MSO has been described many times as using a "brute force optimization" approach, but that is not true. There is a specific meaning to that term. It describes a technique where you're trying to optimize a small number of parameters, each of which can only take on a discrete set of values. It would be implemented as the equivalent of a nested loop in software, where the depth of nesting of the loop is the number of parameters to be evaluated. The error to be minimized is evaluated by exhaustively testing every possible discrete value of every parameter and choosing the best combination.
The use of brute-force optimization for multiple subwoofers is discussed by Todd Welti in his 2003 AES article "
In-Room Low Frequency Optimization", which was the predecessor of his more familiar 2006 article "Low-Frequency Optimization Using Multiple Subwoofers". The latter article describes SFM. SFM is the only multiple-sub optimization software that I know of that uses brute-force optimization. It can do this because it's only using a single PEQ per sub, having discrete allowable Q and CF cut values. Then there are per-sub attenuators and delays, each of which can only take on a discrete set of values. I'm pretty sure it finds the PEQ center frequency using a conventional search to find the frequency for which the seat-to-seat variation is worst, obtained from measurements. Once it has that information, the remainder of the parameters (Q and cut of the PEQ, per-sub attenuation and per-sub delay) can take on only discrete values. Brute-force optimization is then used for all parameters except the PEQ center frequency, which at that point has already been evaluated.
An optimization approach that can only use a discrete set of values for the parameters to be optimized is called
combinatorial optimization. Brute-force optimization refers to a subset of combinatorial optimization for which all possible values of all parameters can be exhaustively evaluated.
What about MSO? A fully stuffed miniDSP 2x4 HD using a PEQ in every open slot has around 250 parameters to adjust, all of which interact with each other, and all of which take on a value from a continuous range of allowable values. It can't use combinatorial optimization, because the allowable parameter values don't come from a discrete set of values. Because of this, it's also not possible to exhaustively evaluate all possible parameter values either. So brute-force optimization can't be used for this problem.

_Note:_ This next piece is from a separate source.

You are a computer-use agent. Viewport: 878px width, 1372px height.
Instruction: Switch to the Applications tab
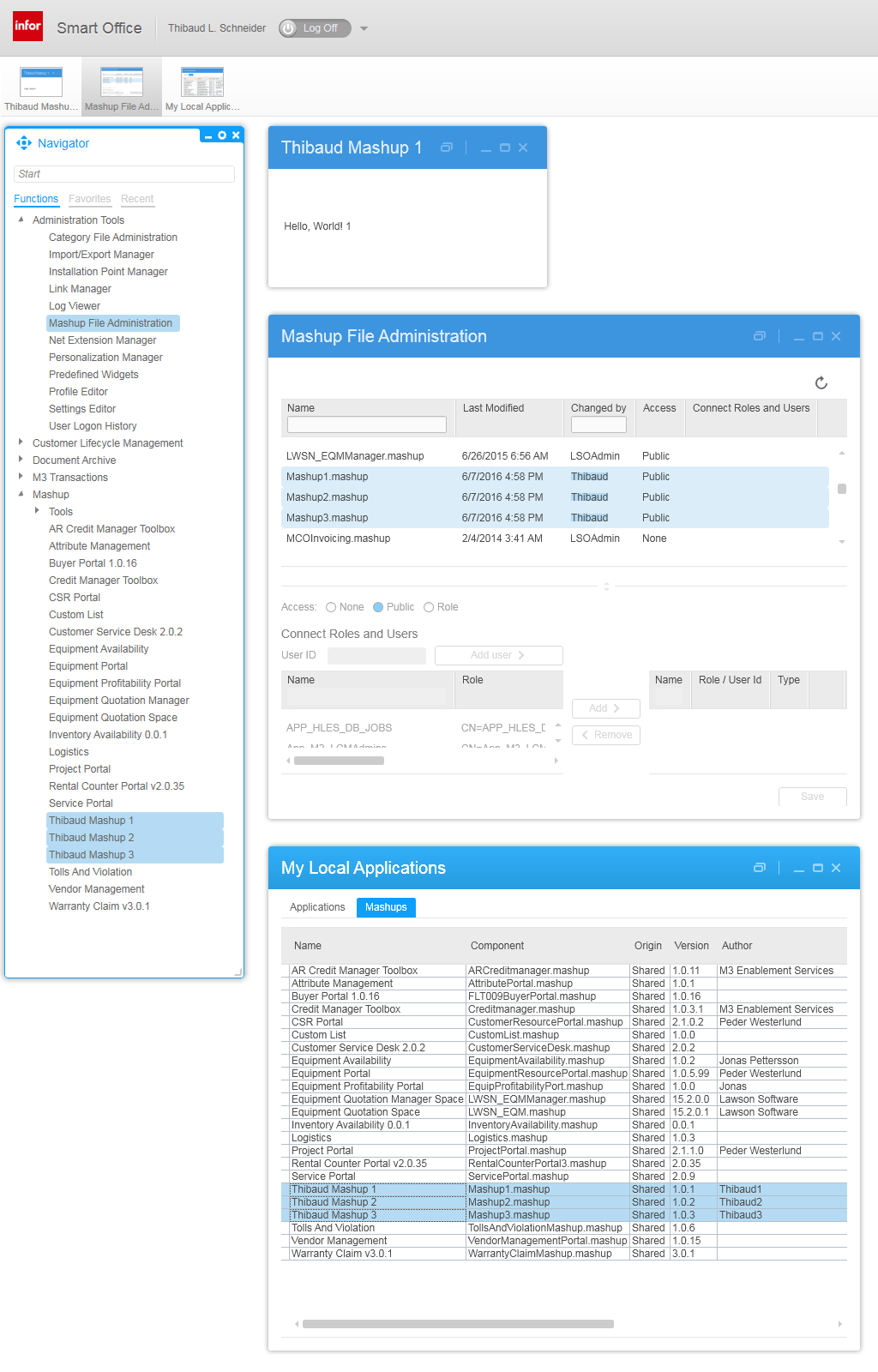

MSO uses a variant of an open-source technique called
Differential Evolution. It's described in
this book. You'll find my review of the book on that page, written back when I was first starting out with MSO in 2013. MSO uses some enhancements to the algorithm described in the
Acknowledgements section of the MSO home page. Differential evolution is a so-called
population-based algorithm, meaning that instead of a "current guess" that gets moved around, there is a collection of "current guesses" (in my case 100) that wander around the solution space like ants searching for the best food. When a lucky ant finds the best food so far, his buddies wander over there - but they may find better food on the way. As an algorithm, this can be described as new guesses being generated (ants moving around) based on the family of existing guesses (ant locations).
Genetic algorithms are population based and very similar to this, except that the guesses can only take on discrete values, and the method for generating new guesses from the family of existing ones is different. Each parameter within a guess vector takes on discrete values
y according to this formula:
y =
m *
i +
b
Here,
i is an integer, and
m and
b are floating-point numbers. There's a pretty good article about the approach
here.
Here is a diagram showing a taxonomy of optimization techniques.
Edit: As if this post weren't already long enough, I should add that genetic algorithms should be considered a sibling of Differential Evolution in the diagram above (both population-based), but with genetic algorithms originating from the right-side branch of combinatorial algorithms rather than continuous as does DE. DE can be made combinatorial, but it takes a shoehorn to do so, and convergence problems can result.